By Charly SHELTON
According to the Global Digital Reports from HootSuite, 57% of the world’s population is connected to the Internet. The average Internet user now spends more than six and a half hours online each day. That leaves nearly 18 hours, on average, that the personal computer is not being used for gathering or distributing data from the Internet. One student at Crescenta Valley High School has volunteered his computer to do work for the good of the world – while he’s not using it for homework.
“A lot of diseases, viruses like the coronavirus, operate in certain ways,” said Lukas Fullner, a student in the Advanced Placement computer programming class at Crescenta Valley High School, in a vlog sent to the class by teacher Dr. Greg Neat. “Coronavirus interacts with your body in a certain way and, if we can figure out how that works, we can then do things to stop it from interacting in that way and make it have [fewer] effects or even stop it. But we can’t just look at it and see what it does. We have to use these complex computer programs to model what it does and those are really computer intensive. So what Folding@home does is split [the larger computations] into jobs and sends them to every participating computer, which can then do the math and send them back. Basically it helps these scientists set the models, which they can use to cure the disease.”
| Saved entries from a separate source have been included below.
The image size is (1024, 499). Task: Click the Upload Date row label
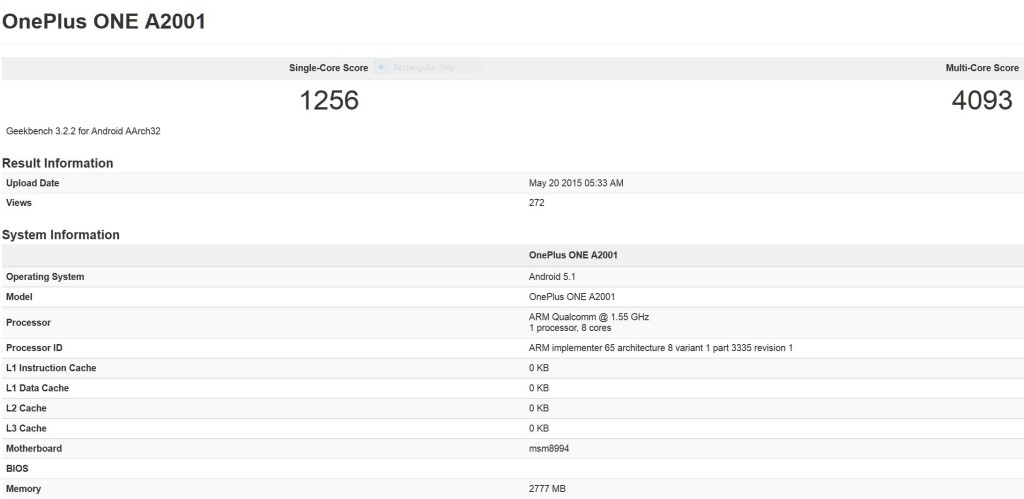(33, 183)
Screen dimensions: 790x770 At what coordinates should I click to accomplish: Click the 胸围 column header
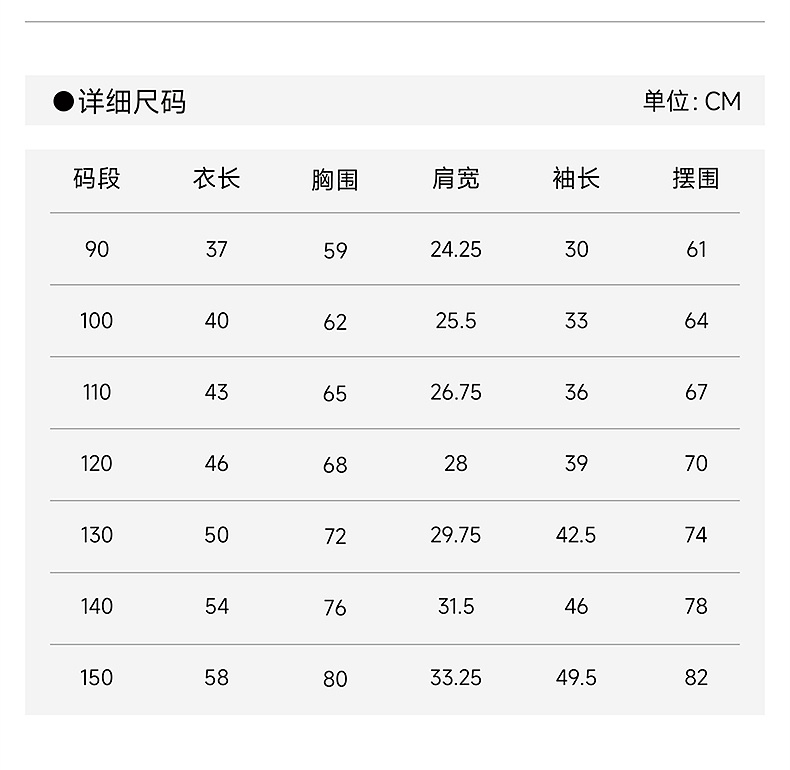tap(335, 180)
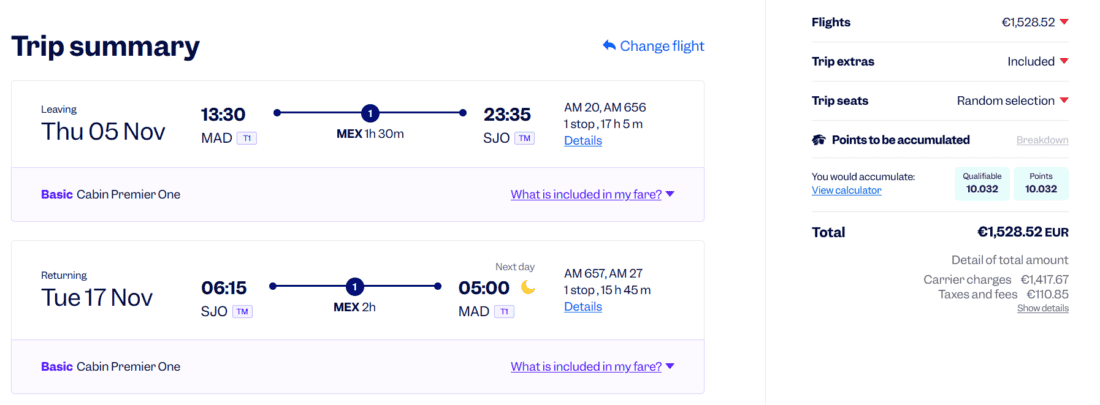Open Details for flights AM 657, AM 27
Image resolution: width=1100 pixels, height=405 pixels.
click(583, 307)
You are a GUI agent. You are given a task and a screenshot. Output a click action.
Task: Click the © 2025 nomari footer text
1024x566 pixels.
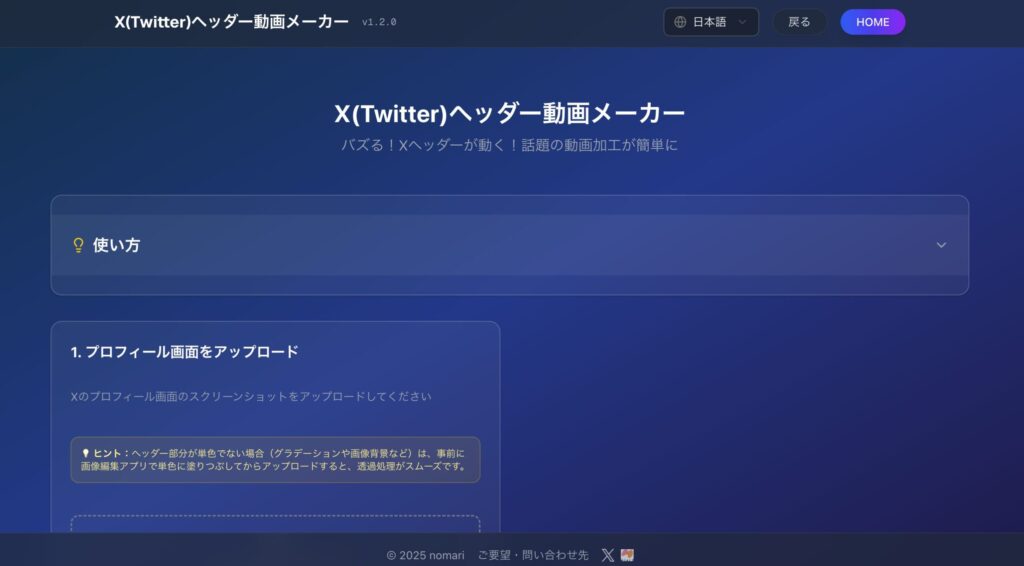426,555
Folding is a distributed computing system that allows scientists to submit proteins to be folded by computers with spare power, Fullner told CV Weekly. This uses the computer’s processing power and Internet connection to do thousands upon thousands of mini-computations, which help predict models of interaction between the virus and host. Just like Iron Man has done so many times in the Marvel films, it all comes down to locking a model of prediction before knowing if this new suit will run or being able to track the villain; however in this case the villain is a real virus that needs a vaccine. By modeling the problem based on data collected through Stanford University, the network of participating computers works as one massive computer to make the overall problem-solving quicker and more efficient.
“We have a server that is basically like Dropbox. I wanted the kids to know what the cloud was and so in my room we actually have a server that can provide those functions that you can do with AWS [Amazon Web Services] or with Dropbox or whatever,” Dr. Neat said. “When we went into remote [learning due to the COVID-19 shutdown] we needed to make [the server] accessible from the outside because before remote you could only use [the server] if you were in the classroom.”
Fullner was helping Dr. Neat make the server accessible to remote learners when he told him that he built a computer at his house “just for fun” once remote learning was put into place.
“He told me about the Folding@home thing and that he was using his computer to do that,” said Dr. Neat. “Then I got all excited because the server is great at doing that kind of work. I mean that’s what that Folding@home thing is all about –getting these idle powerhouses to just crunch away at the scientist stuff.”
For anyone with a computer that is willing to help the Folding@home team from CVHS, the process is simple and free. By visiting the website, FoldingAtHome.org, and installing the client, your computer can help cure COVID-19.
“Once a user installs the client, the Folding@home server will send them jobs automatically and once they are completed the jobs are sent back. The client is fully automated and will run on its own,” Fullner said. “The public can join by downloading the client, and when prompted can join the CVFolding team by entering the team number 260,292.”
The CVFolding team, consisting of 13 CPUs is, at press time, ranked 5,298 of 254,107, or in the top 2% in the world.
Dr. Neat is very proud of his student and his whole class that has taken on the challenge to make positive change in the world.
“Lukas is an example of somebody who’s bursting with passion. Everything we saw him do was on his own initiative,” Dr. Neat said in his vlog to the class. “He wasn’t doing it for credit, I didn’t ask him to do it, it was him pursuing something he loved and applying it to a problem that the world needs [solved] right now. And that’s just beautiful. I was thinking if I still worked at JPL right now I would hire him in a second.”